* **RECORD SET**
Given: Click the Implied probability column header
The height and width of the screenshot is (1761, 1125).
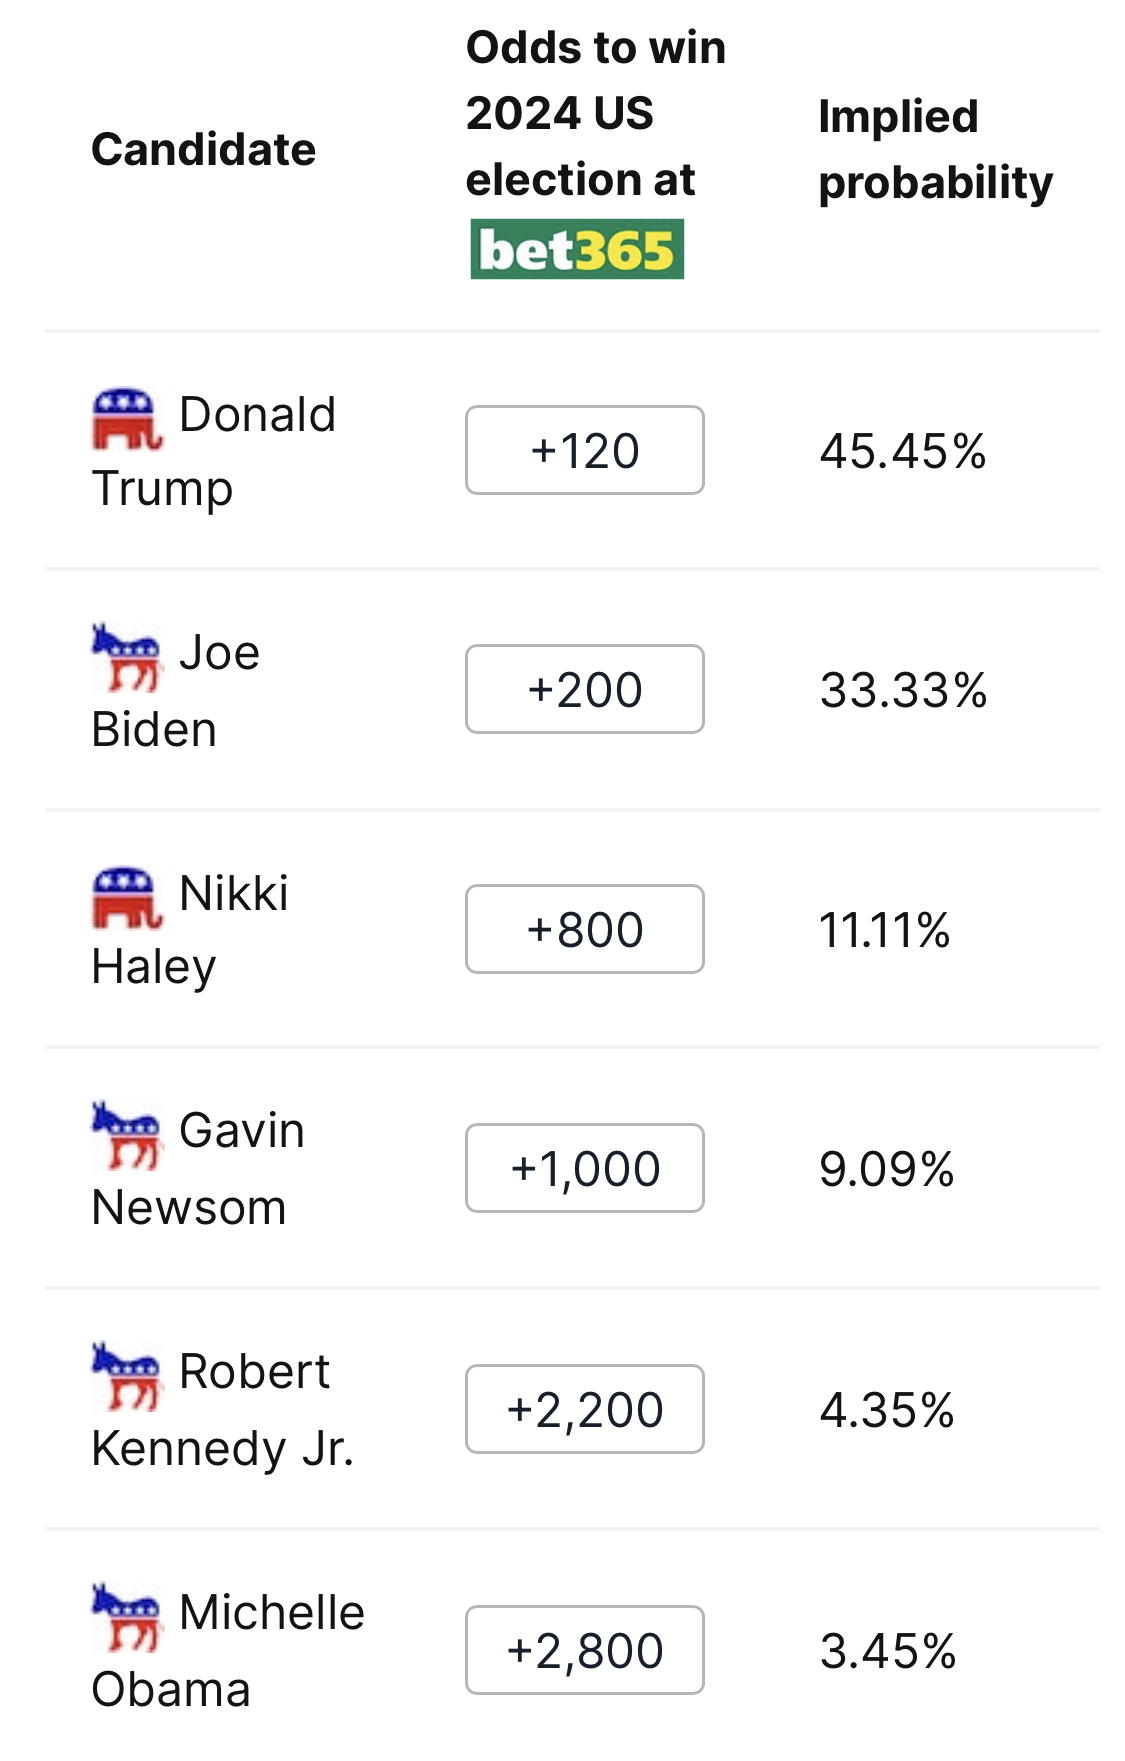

---

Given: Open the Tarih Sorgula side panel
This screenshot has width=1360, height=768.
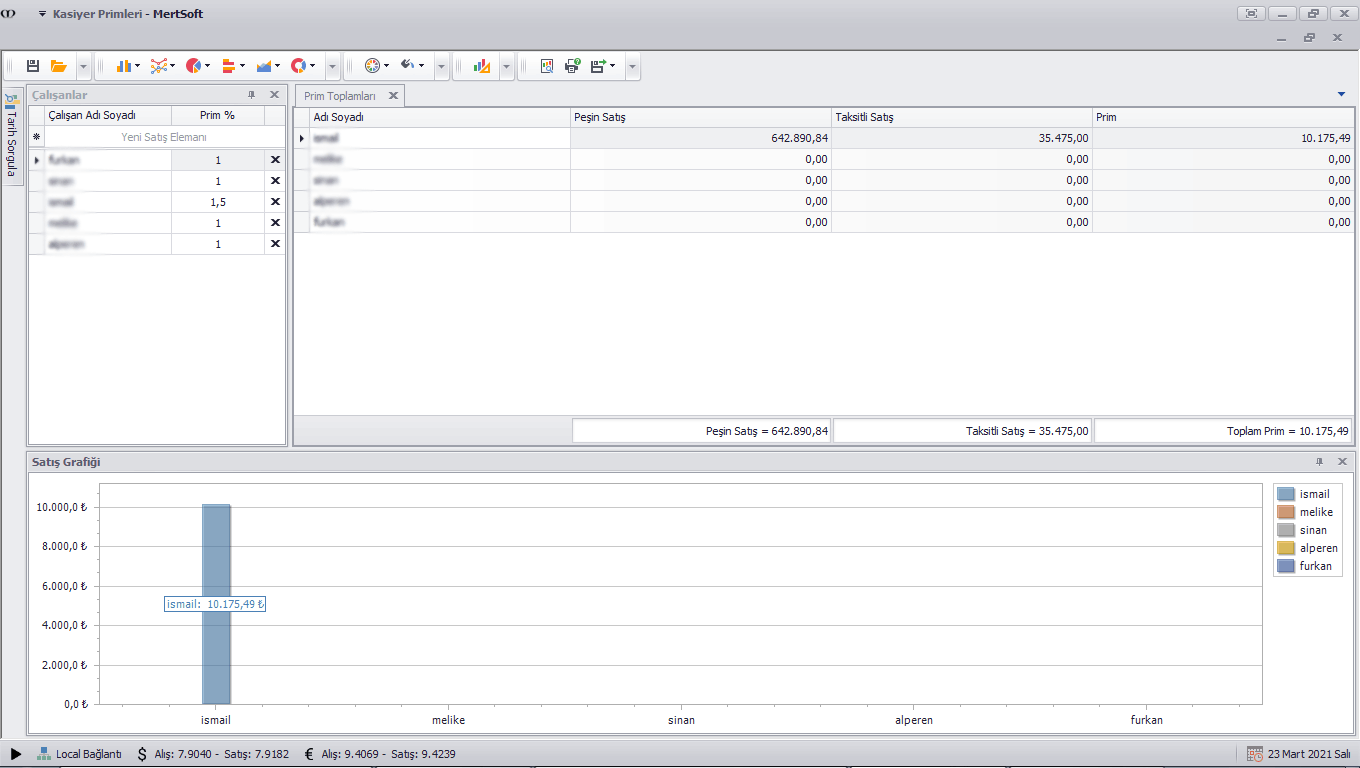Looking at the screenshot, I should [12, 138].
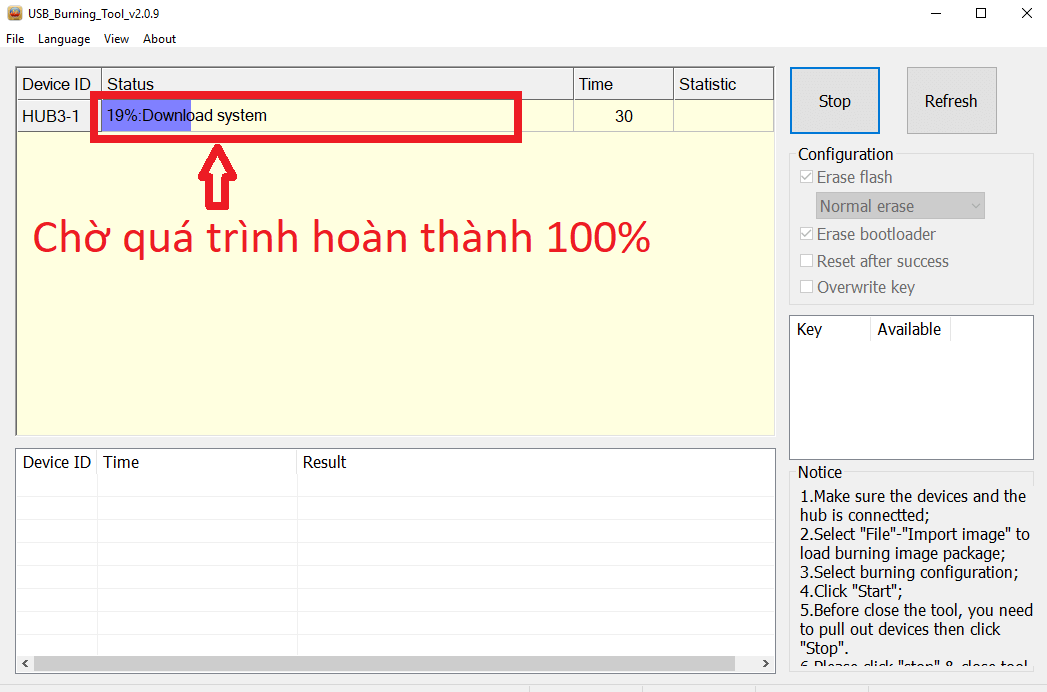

--

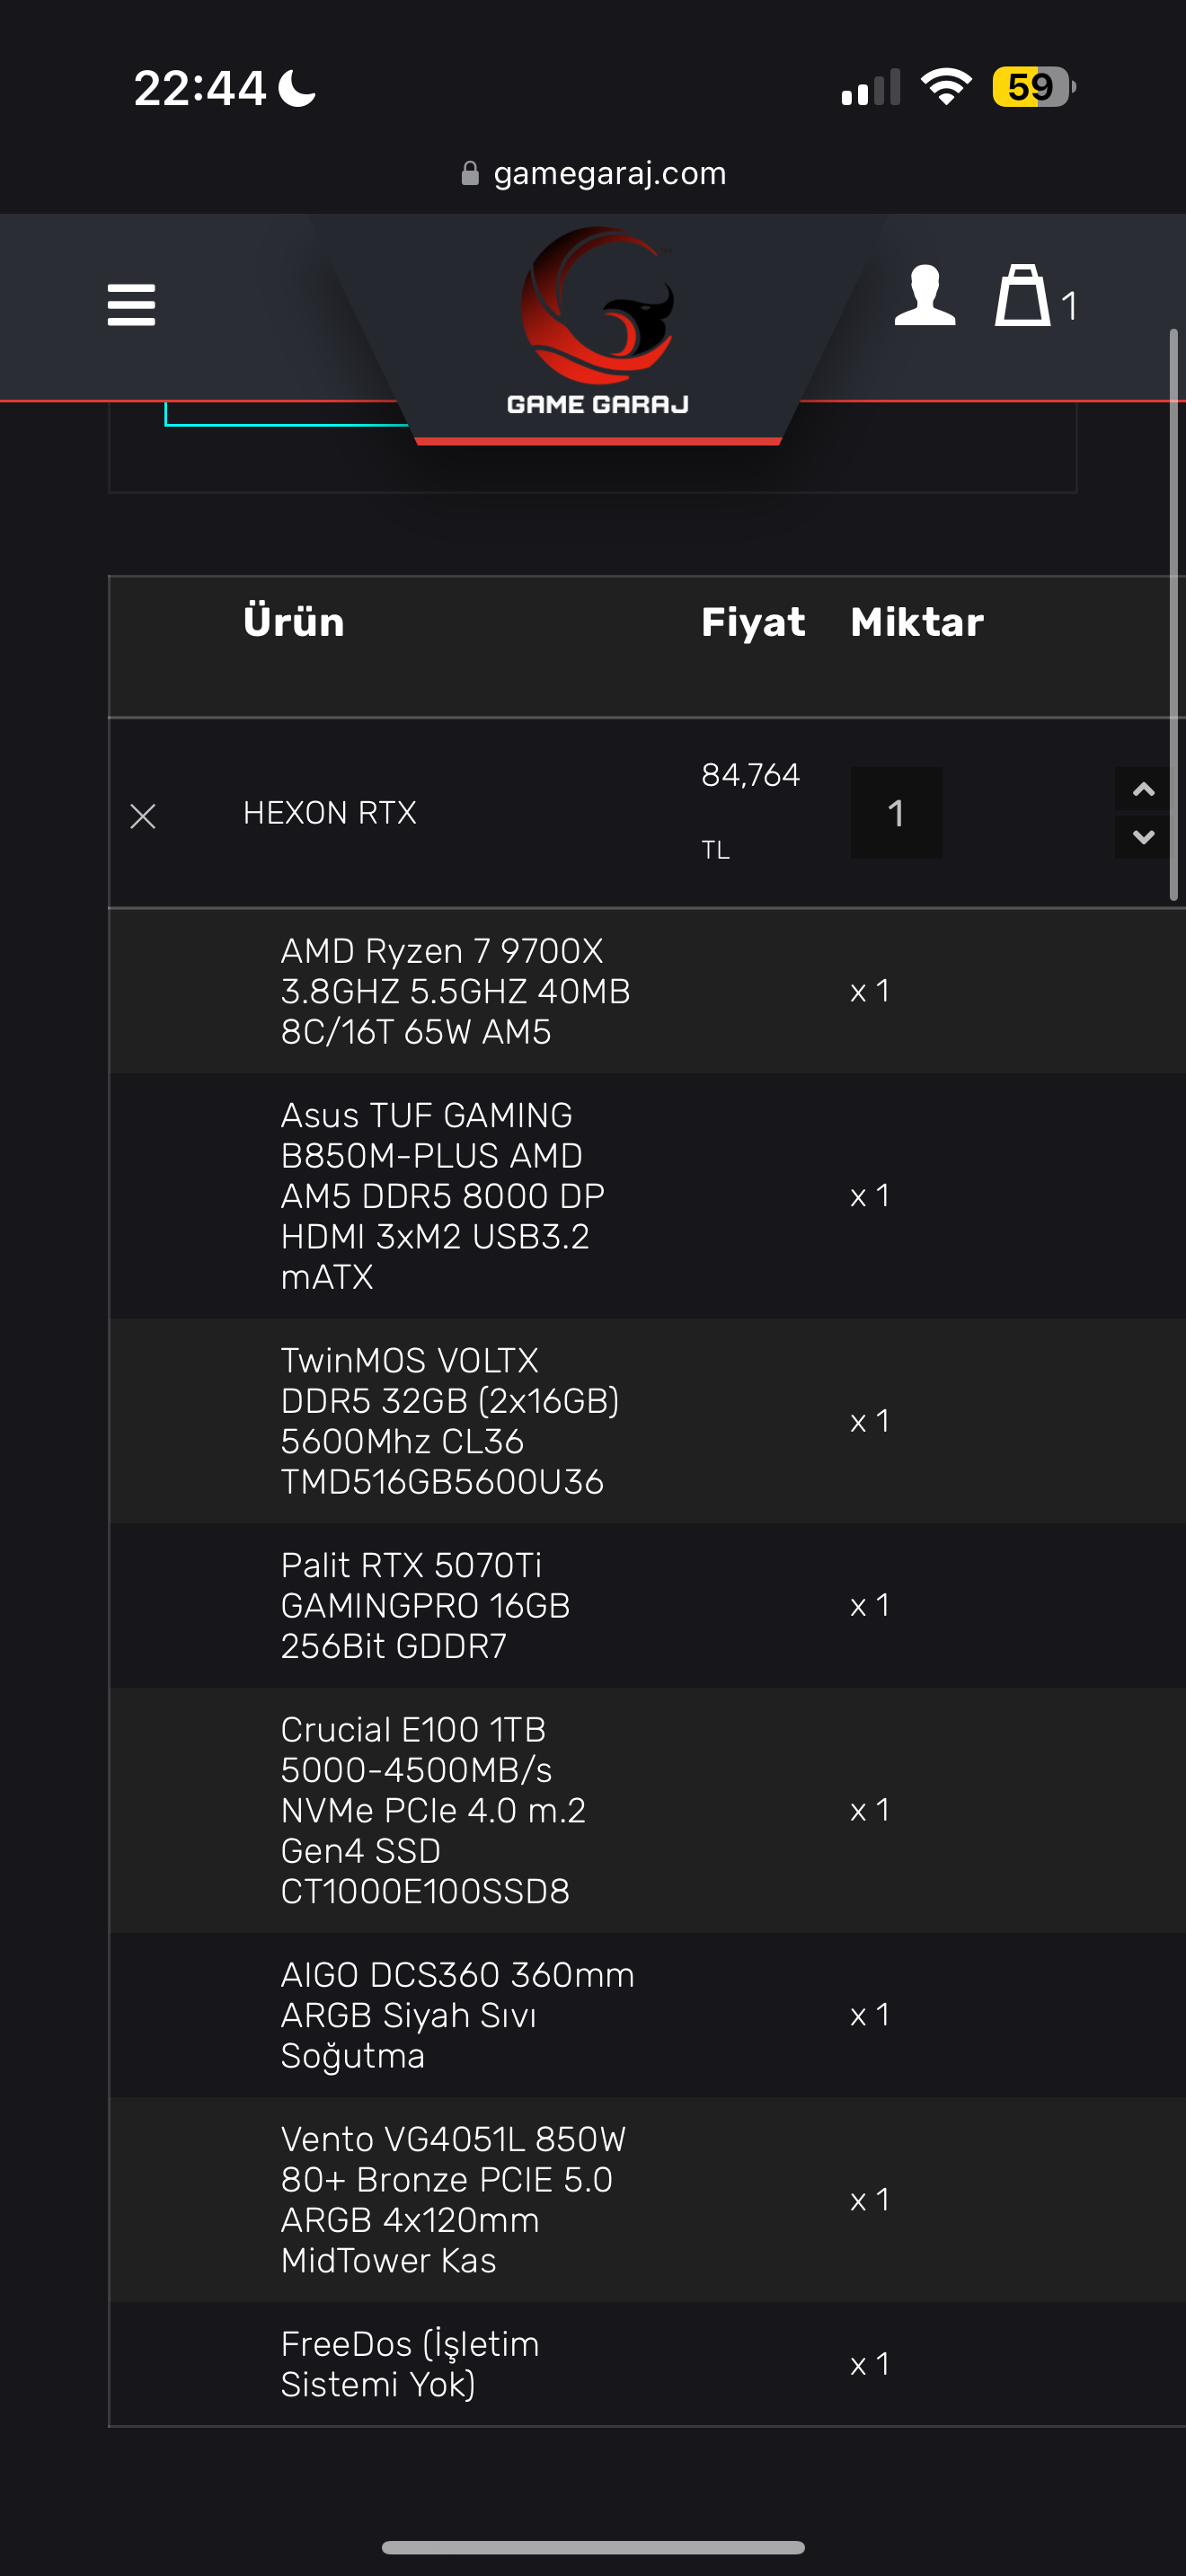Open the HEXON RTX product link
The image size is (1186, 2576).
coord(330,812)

* **YOUR TASK**
Find each line in the records that includes the word "Given". Report the total and nothing more.

* **RESULT**
2